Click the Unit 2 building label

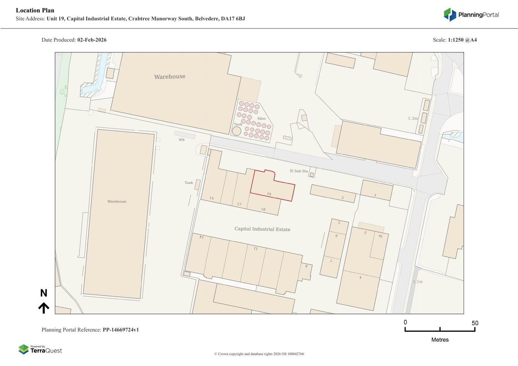tap(342, 198)
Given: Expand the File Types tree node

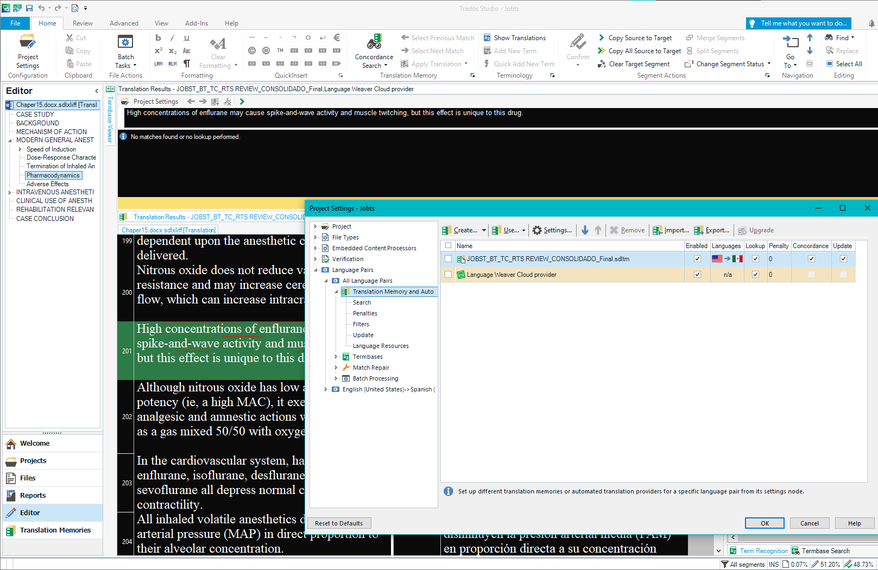Looking at the screenshot, I should point(315,237).
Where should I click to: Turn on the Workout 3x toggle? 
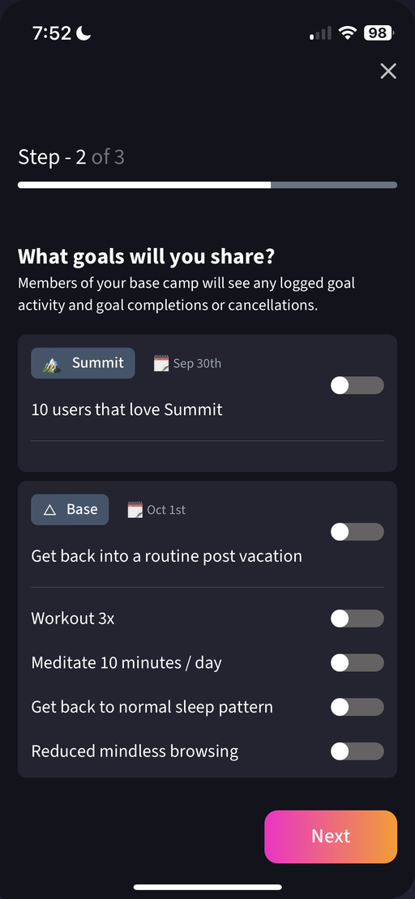click(357, 618)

== == ==

■ Stated problem
Please reproduce every one of the entries above word for word, omitting the pictures.

■ Correct output
Click the Unit 2 building label

tap(342, 198)
Given: Expand the File Types tree node

Looking at the screenshot, I should point(315,237).
Where should I click to: Turn on the Workout 3x toggle? 
click(357, 618)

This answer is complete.